SOURCE: Heather Gray/Lifehack
People throughout your day ask you how you are. You’ll hear it as you step to the cashier, as you enter the office at work, or when you unexpectedly bump into someone you know. Sometimes, of course, people genuinely want to know how you are.
More often than not, though, it’s just said out of politeness and no one is expecting you to answer honestly with “Today’s been miserable. My car broke down and then my boss blasted me for being late for work.” Everyone just expects your answer to be “I’m fine, how are you?” and they answer in kind.
This same dynamic is often what happens when someone offers “Let me know if you need anything” to someone who is struggling or in pain.
It’s said so automatically and universally that the person struggling tends to offer the predictable response “No, thanks. I’ve got it. I’m fine” even when they are anything but fine.
“Let me know if you need anything.”
This seven word cliché, as well intentioned as you may mean it, really is one if the worst things you can say to someone who is going through a hard time.
It’s just not helpful because it actually requires a lot of the person who is clearly already struggling. They have to be able to know or anticipate their need and be willing to push through any vulnerability that they may be feeling to say their need out loud.
It’s not easy to say “Actually, I have another doctor’s appointment tonight and I don’t want my kids to eat take out for the third night in a row, could you make them dinner?”
In the moment, that feels like a lot to ask of someone so even though the person is struggling and in pain, they will very likely hesitate in asking for that kind of help.
The word “anything” is so daunting to someone who is already feeling vulnerable or compromised.
What are the limits around it? Is what I need too much to ask? Am I going to be a burden? What if things get worse and I am going to need more help later on down the line? Should I just wait?
This is the kind of dialogue that people tend to have with themselves when they are receiving these vague offers for help. Often times, the internal dialogue is so exhausting, they just say nothing.
Just. Show. Up.
Beginning. Middle. End. When someone you love or care about is having a hard time, the best thing you can do is just show up. Visit. Drop by. Check in. Call. Instead of focusing on offers of help, just do your best to be helpful.
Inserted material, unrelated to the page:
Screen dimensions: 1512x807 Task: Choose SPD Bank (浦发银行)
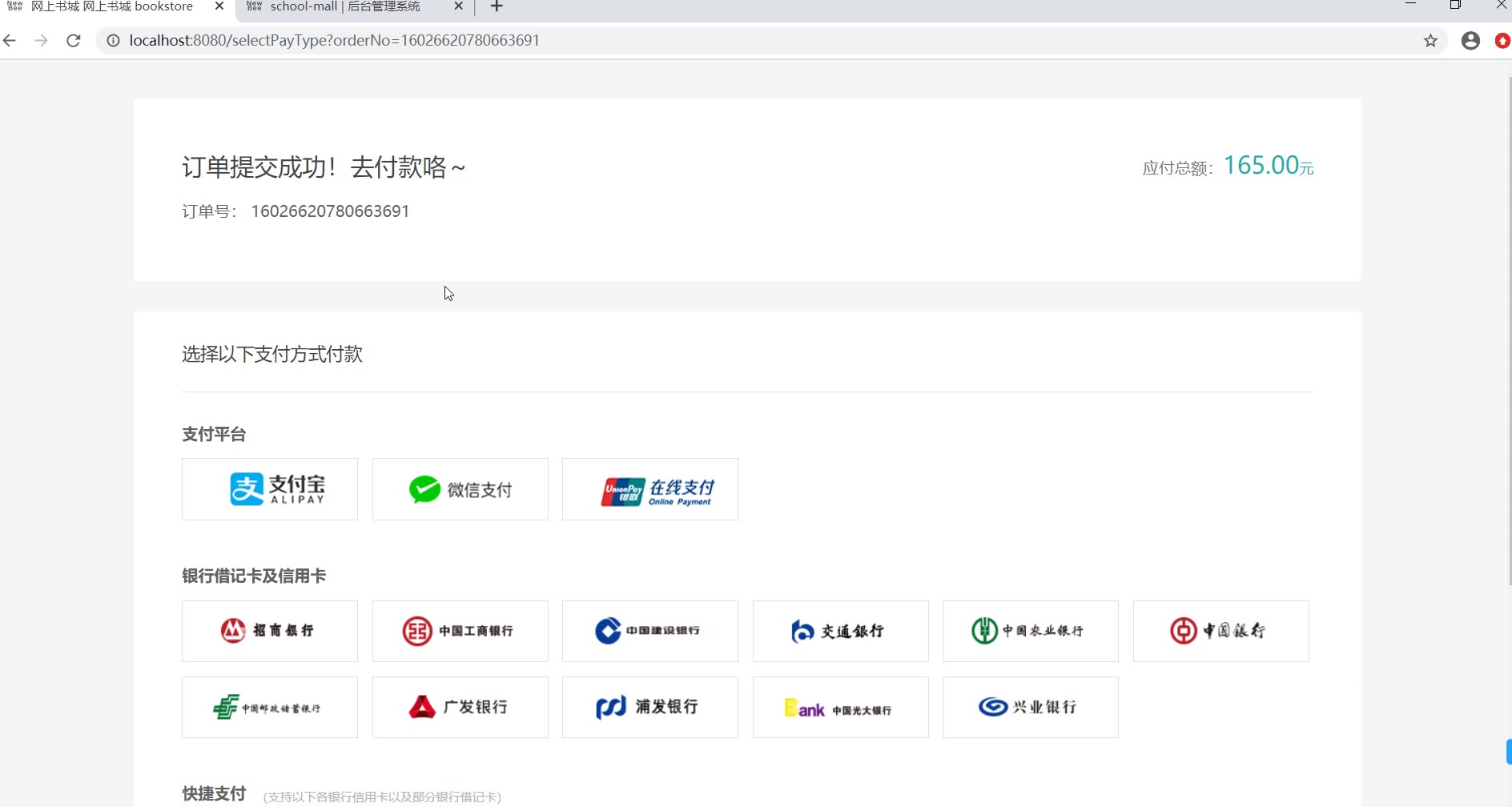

Look around at the situation, see what you think needs to be done and just work with people to get it done.
Too often, people avoid stepping in because they don’t want to be intrusive. They are leery about just showing up for a visit, coming by with casseroles, or offering a certificate to the spa. What you’re very likely trying to find out when you say “Let me know if you need anything” is that you don’t know what they might need but that you’re willing to help.
You’ll be more helpful if you change the question.
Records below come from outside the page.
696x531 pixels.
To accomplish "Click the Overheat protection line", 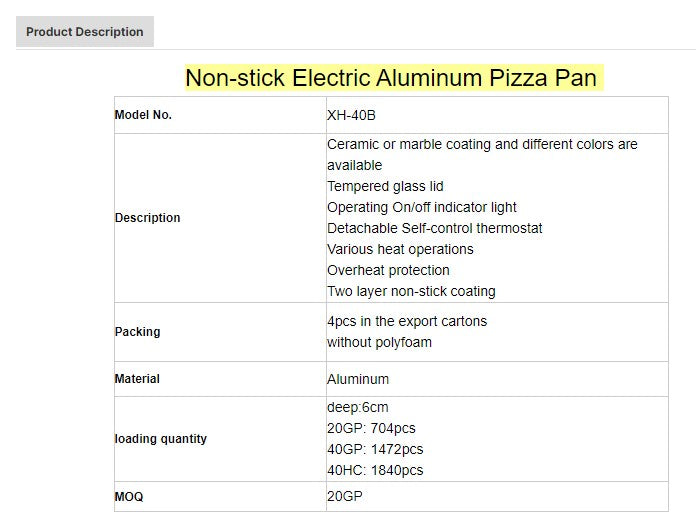I will (388, 271).
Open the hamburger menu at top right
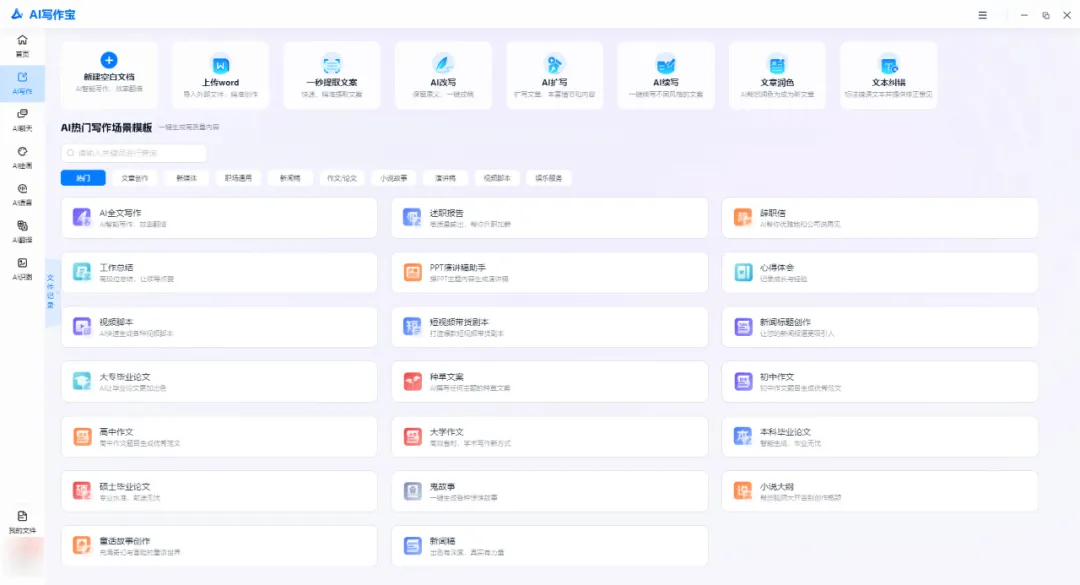The width and height of the screenshot is (1080, 585). pos(982,15)
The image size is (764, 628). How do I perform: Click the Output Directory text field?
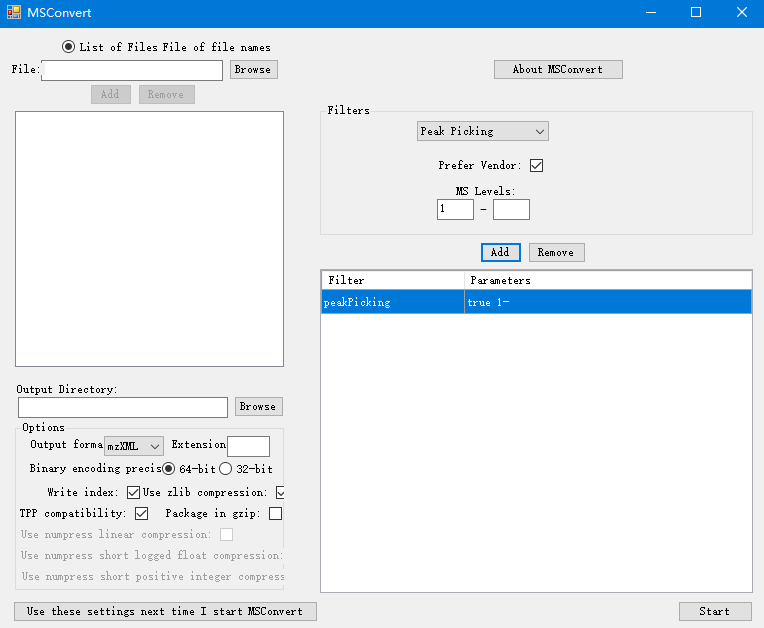point(123,407)
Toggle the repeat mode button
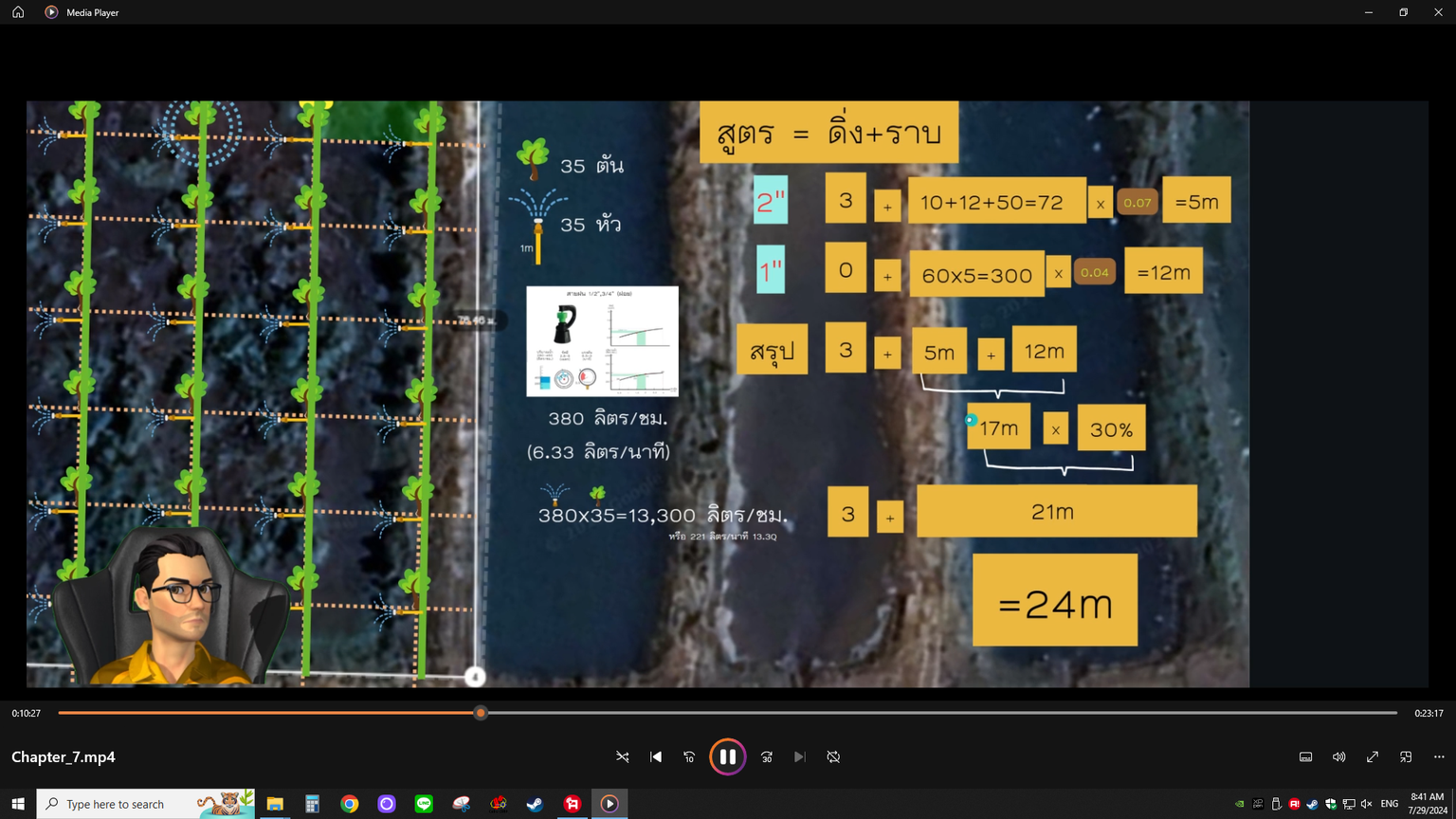 [833, 756]
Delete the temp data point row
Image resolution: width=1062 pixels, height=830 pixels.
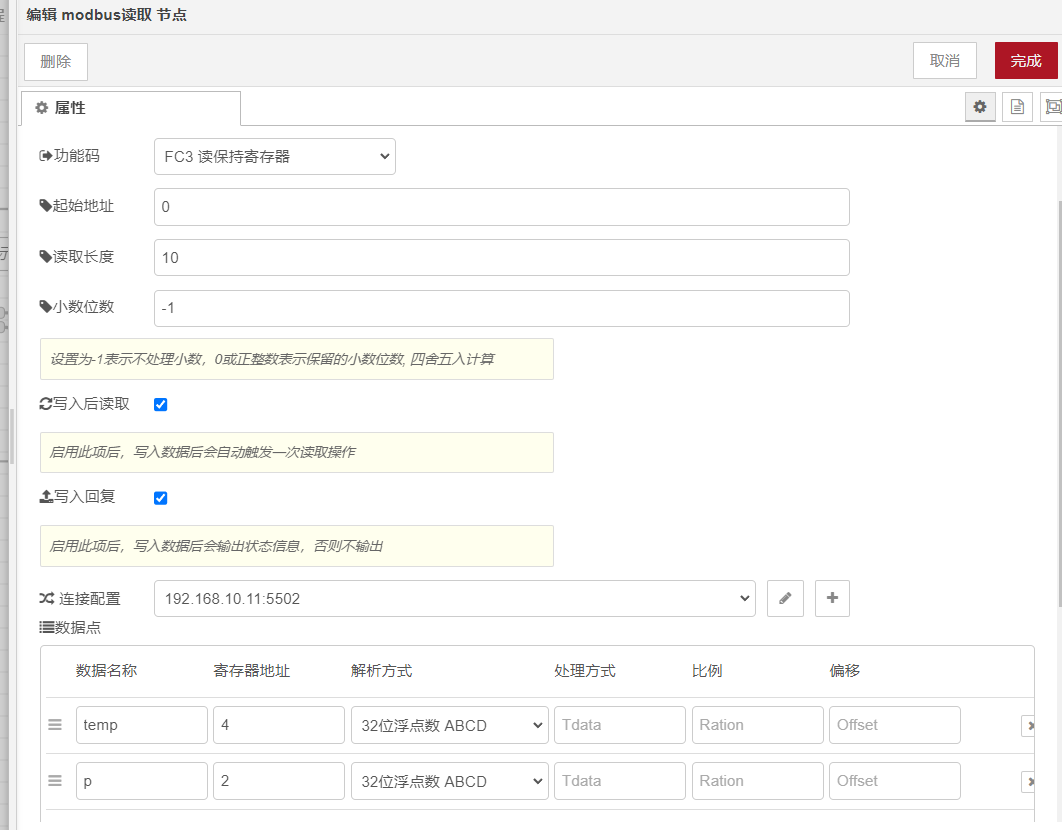[x=1028, y=725]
Instead of saying “What do you need?” or “Let me know if you need anything.” Try saying instead “I thought I would come by for a quick visit around 2:00. Would that work out for you or would you prefer another time?” It’s easier for someone who is struggling to turn someone down or reschedule to a better time than it is to say“Actually, I have been kind of lonely. Would you mind stopping by?”
You can also try:
- When Frank was in the hospital, it really helped me when my mother-in-law made us a week’s worth of meals that we could just heat up and eat whenever. I’d love to pay it forward and do that for you. What do you guys like to eat? I happily take requests.
- Would it be helpful if I took your kids for the night? I’ll look after them for a day or two if that might give you a break.
- What kind of movies do you like? I’m stopping by the library and could pick you up a few.
- I know there’s nothing I can do to make this go away but I sure would like to make it easier. Would you be ok with it if I cleaned your house for you on Saturday morning? I’d love to take a chore or two off your plate.
- I know you must miss being able to tend to your garden. Would it be ok if the kids and I came by and did some weeding for you? You worked hard to get your garden to where it’s at. I know it’s important to you.
The best way to help someone in pain is to be present in and with their pain.
It’s hard not knowing what to do or how to be helpful but by being really present and not just staying on the sidelines, you’re doing everything a person needs. You’re validating their pain and experience, making it easier where you can, and reminding your loved one that they aren’t alone.
That’s all you can do and more often than not, it’s everything.